Whether we are speaking about openness in terms of our participation in relationships with others or referring to an internal willingness to renounce preconceptions as we reflect on new information - we can greatly benefit from this attitude.
Peter Senge in The Fifth Discipline has observed:
"Nothing undermines openness more surely than certainty. Once we feel as if we have 'the answer' all motivation to question our thinking disappears. But the discipline of systems thinking shows that there simply is 'no right answer' when dealing with complexity.
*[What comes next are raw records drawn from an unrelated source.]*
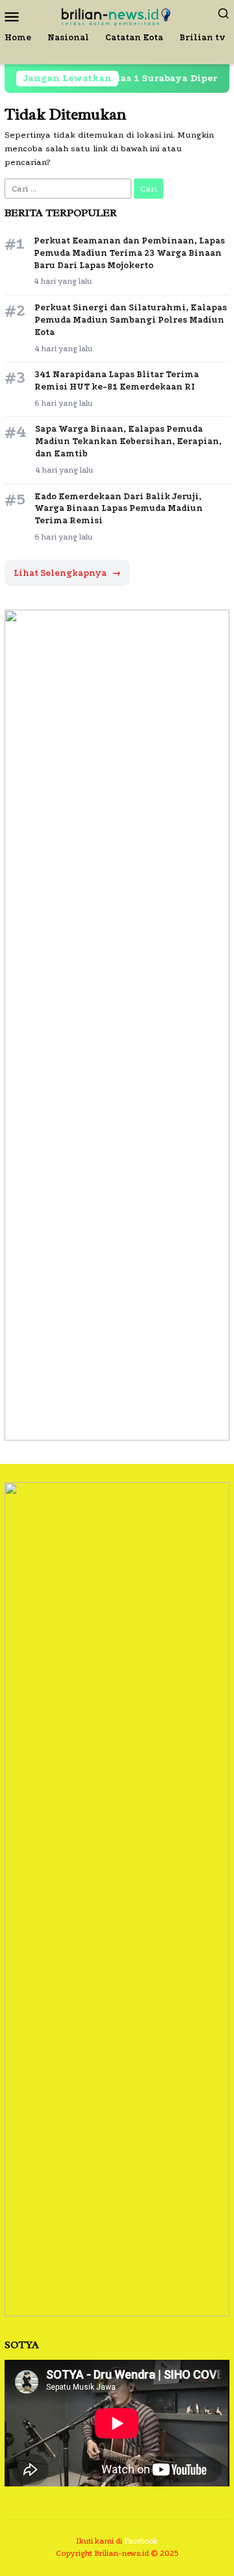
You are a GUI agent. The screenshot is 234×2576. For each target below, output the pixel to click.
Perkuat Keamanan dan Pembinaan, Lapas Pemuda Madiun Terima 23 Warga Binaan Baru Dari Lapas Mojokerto (129, 253)
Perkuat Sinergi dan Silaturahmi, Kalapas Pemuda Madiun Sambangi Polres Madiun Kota (130, 320)
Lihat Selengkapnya (67, 573)
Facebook (141, 2540)
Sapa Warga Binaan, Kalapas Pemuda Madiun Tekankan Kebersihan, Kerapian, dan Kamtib (128, 441)
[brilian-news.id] (116, 15)
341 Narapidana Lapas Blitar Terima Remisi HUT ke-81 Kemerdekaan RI (116, 380)
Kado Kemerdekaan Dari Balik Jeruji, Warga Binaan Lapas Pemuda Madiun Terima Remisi (118, 508)
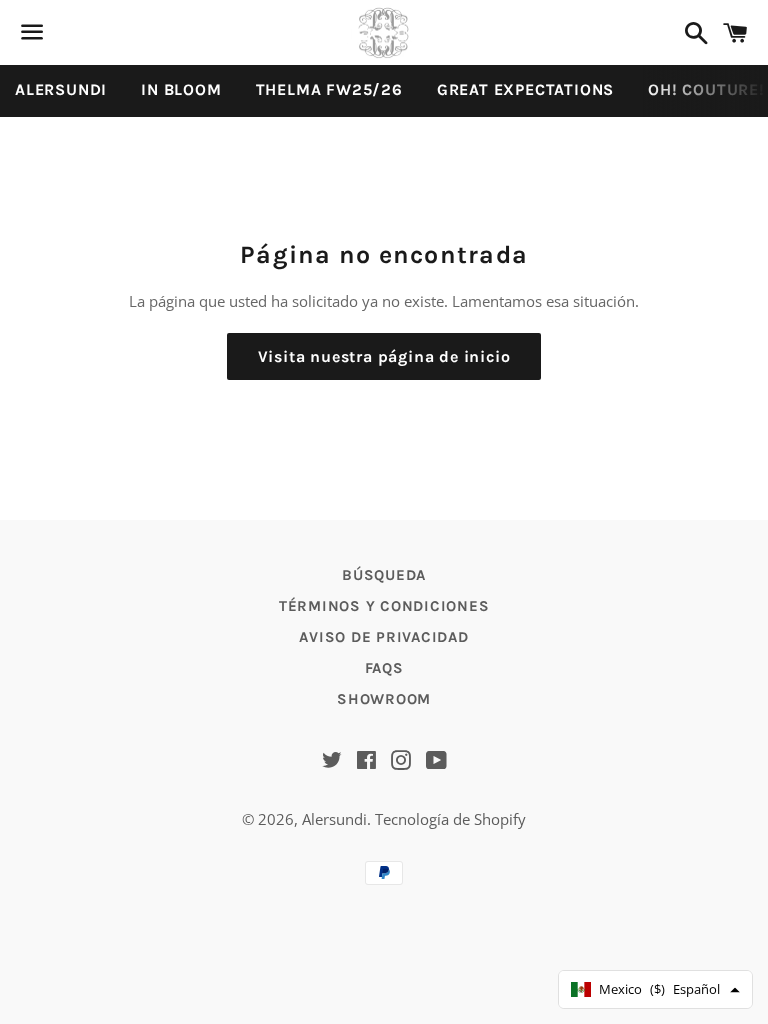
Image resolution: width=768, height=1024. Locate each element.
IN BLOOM (181, 89)
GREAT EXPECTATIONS (525, 89)
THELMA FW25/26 (329, 89)
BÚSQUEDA (384, 575)
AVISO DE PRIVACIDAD (383, 637)
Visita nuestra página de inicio (384, 356)
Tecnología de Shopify (450, 819)
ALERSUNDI (61, 89)
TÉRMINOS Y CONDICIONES (384, 606)
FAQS (384, 668)
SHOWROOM (384, 699)
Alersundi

"It is most accurate to think of openness as a characteristic of relationships [rather than] individuals... openness emerges when two or more individuals become willing to suspend their certainty in each other's presence. They become willing to share their thinking and susceptible to having their thinking influenced by one another."
Clearly, fear has many disguises; one we can recognize is the wish to control others; another can be identified as "the demand for certainty." As Pema Chodron observes:
"To me, the point where people get stuck is exactly here. They have so little trust in their ability to rest with negativity and uncertainty that whenever they detect a hint of paradox or not knowing, they become afraid and do all kinds of conformist, fundamentalist things to become secure again.
"It takes a lot of bravery even to consider that uncertainty is not a threat--The future is uncertain... but such uncertainty lies at the very heart of human creativity."
Complexity
Today, just as we need the paradigm of systems thinking, we need a paradigm that addresses complexity because we are becoming overwhelmed by the interrelationships of phenomena.